* _Exercise_:
Starting at the line with "Details zeigen (427, 2564)" and going on through the line with "Bayramix (202, 2326)", reproduce each line in the records below exactly and nothing more.
Material shown Block Start
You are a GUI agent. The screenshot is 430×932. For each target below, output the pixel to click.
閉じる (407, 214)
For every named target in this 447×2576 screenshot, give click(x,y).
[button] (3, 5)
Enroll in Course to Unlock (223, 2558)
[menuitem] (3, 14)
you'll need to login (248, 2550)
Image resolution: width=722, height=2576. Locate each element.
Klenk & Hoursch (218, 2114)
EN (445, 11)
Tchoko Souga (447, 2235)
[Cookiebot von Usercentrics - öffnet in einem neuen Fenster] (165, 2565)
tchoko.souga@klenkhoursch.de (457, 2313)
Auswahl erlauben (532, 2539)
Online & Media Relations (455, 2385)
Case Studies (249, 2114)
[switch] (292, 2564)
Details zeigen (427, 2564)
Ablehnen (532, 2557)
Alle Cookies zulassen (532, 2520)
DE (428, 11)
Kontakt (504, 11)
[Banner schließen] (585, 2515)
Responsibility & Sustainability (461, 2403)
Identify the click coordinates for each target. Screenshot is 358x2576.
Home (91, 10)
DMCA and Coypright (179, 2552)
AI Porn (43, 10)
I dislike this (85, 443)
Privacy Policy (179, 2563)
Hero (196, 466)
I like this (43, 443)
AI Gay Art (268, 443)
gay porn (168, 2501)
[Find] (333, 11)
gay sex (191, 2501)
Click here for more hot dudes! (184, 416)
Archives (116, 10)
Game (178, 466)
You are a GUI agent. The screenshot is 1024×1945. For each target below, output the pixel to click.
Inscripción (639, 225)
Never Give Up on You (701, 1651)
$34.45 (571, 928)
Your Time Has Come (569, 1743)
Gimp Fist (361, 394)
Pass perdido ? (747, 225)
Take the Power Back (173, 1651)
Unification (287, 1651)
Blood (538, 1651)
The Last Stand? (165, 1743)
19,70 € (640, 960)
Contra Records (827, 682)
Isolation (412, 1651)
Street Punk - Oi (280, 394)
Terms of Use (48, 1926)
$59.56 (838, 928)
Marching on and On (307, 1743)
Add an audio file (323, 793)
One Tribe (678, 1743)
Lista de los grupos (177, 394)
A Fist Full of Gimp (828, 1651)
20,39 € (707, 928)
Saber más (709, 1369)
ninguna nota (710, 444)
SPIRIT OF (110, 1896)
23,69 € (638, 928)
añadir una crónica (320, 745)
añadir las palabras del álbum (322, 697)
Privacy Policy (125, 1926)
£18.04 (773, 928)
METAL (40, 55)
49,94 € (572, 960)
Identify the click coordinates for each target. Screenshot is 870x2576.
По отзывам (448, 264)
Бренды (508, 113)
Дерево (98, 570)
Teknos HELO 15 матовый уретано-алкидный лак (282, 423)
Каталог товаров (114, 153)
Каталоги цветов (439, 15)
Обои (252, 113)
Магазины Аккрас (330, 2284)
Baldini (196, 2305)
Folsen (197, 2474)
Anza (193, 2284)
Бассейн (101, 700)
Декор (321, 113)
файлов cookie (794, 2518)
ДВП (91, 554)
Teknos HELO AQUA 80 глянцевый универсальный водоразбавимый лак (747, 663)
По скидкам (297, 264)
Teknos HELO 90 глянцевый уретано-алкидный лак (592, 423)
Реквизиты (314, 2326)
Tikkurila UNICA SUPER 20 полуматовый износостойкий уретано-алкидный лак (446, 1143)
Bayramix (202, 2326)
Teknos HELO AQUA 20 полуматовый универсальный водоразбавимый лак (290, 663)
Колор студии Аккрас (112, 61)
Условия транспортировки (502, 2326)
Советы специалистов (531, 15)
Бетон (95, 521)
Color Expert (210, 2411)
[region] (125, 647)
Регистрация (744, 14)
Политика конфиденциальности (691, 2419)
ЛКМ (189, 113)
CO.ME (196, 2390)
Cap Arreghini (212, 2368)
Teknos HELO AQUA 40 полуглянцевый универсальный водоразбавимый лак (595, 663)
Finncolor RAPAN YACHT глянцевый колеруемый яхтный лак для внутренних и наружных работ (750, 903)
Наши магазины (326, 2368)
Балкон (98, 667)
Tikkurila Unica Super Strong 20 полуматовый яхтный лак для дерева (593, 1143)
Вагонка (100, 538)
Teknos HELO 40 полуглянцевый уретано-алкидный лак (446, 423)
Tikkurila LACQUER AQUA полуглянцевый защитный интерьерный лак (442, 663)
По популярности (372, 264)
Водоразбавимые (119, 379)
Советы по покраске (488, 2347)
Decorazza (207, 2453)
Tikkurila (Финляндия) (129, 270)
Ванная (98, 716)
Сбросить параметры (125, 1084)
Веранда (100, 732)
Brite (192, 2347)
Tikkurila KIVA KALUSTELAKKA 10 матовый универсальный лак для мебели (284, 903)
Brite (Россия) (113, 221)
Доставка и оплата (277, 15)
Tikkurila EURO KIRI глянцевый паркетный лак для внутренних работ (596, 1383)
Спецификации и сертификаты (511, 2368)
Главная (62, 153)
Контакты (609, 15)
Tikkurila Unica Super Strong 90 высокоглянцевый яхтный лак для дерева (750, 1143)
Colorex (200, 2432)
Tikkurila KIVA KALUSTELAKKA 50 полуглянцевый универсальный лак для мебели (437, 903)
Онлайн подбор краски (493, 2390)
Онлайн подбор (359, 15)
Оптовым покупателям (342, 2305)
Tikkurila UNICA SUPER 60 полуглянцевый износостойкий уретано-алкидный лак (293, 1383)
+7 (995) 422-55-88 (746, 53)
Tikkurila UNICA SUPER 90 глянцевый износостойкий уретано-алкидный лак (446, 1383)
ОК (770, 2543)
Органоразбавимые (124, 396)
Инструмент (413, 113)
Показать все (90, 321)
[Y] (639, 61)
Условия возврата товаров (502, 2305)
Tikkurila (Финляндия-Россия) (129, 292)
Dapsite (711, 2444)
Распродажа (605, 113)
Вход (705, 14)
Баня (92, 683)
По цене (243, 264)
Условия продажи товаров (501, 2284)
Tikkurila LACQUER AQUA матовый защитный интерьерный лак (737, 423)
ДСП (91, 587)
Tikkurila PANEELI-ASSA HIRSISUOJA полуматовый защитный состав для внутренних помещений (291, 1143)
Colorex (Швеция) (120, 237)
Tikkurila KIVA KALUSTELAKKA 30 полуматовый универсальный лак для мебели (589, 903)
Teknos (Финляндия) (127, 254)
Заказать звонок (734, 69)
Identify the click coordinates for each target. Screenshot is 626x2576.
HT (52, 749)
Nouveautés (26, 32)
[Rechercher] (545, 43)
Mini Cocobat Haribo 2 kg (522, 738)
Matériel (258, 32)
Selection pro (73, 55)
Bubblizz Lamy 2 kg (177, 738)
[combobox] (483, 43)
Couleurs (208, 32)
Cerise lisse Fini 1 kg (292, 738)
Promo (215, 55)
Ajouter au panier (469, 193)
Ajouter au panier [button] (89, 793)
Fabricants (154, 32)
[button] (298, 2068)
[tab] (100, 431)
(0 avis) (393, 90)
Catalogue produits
Material shown Block End
* _Answer section_:
Details zeigen (427, 2564)
Ablehnen (532, 2557)
Alle Cookies zulassen (532, 2520)
DE (428, 11)
Kontakt (504, 11)
[Banner schließen] (585, 2515)
Responsibility & Sustainability (461, 2403)
Identify the click coordinates for each target. Screenshot is 358x2576.
Home (91, 10)
DMCA and Coypright (179, 2552)
AI Porn (43, 10)
I dislike this (85, 443)
Privacy Policy (179, 2563)
Hero (196, 466)
I like this (43, 443)
AI Gay Art (268, 443)
gay porn (168, 2501)
[Find] (333, 11)
gay sex (191, 2501)
Click here for more hot dudes! (184, 416)
Archives (116, 10)
Game (178, 466)
You are a GUI agent. The screenshot is 1024×1945. For each target below, output the pixel to click.
Inscripción (639, 225)
Never Give Up on You (701, 1651)
$34.45 (571, 928)
Your Time Has Come (569, 1743)
Gimp Fist (361, 394)
Pass perdido ? (747, 225)
Take the Power Back (173, 1651)
Unification (287, 1651)
Blood (538, 1651)
The Last Stand? (165, 1743)
19,70 € (640, 960)
Contra Records (827, 682)
Isolation (412, 1651)
Street Punk - Oi (280, 394)
Terms of Use (48, 1926)
$59.56 (838, 928)
Marching on and On (307, 1743)
Add an audio file (323, 793)
One Tribe (678, 1743)
Lista de los grupos (177, 394)
A Fist Full of Gimp (828, 1651)
20,39 € (707, 928)
Saber más (709, 1369)
ninguna nota (710, 444)
SPIRIT OF (110, 1896)
23,69 € (638, 928)
añadir una crónica (320, 745)
añadir las palabras del álbum (322, 697)
Privacy Policy (125, 1926)
£18.04 (773, 928)
METAL (40, 55)
49,94 € (572, 960)
Identify the click coordinates for each target. Screenshot is 870x2576.
По отзывам (448, 264)
Бренды (508, 113)
Дерево (98, 570)
Teknos HELO 15 матовый уретано-алкидный лак (282, 423)
Каталог товаров (114, 153)
Каталоги цветов (439, 15)
Обои (252, 113)
Магазины Аккрас (330, 2284)
Baldini (196, 2305)
Folsen (197, 2474)
Anza (193, 2284)
Бассейн (101, 700)
Декор (321, 113)
файлов cookie (794, 2518)
ДВП (91, 554)
Teknos HELO AQUA 80 глянцевый универсальный водоразбавимый лак (747, 663)
По скидкам (297, 264)
Teknos HELO 90 глянцевый уретано-алкидный лак (592, 423)
Реквизиты (314, 2326)
Tikkurila UNICA SUPER 20 полуматовый износостойкий уретано-алкидный лак (446, 1143)
Bayramix (202, 2326)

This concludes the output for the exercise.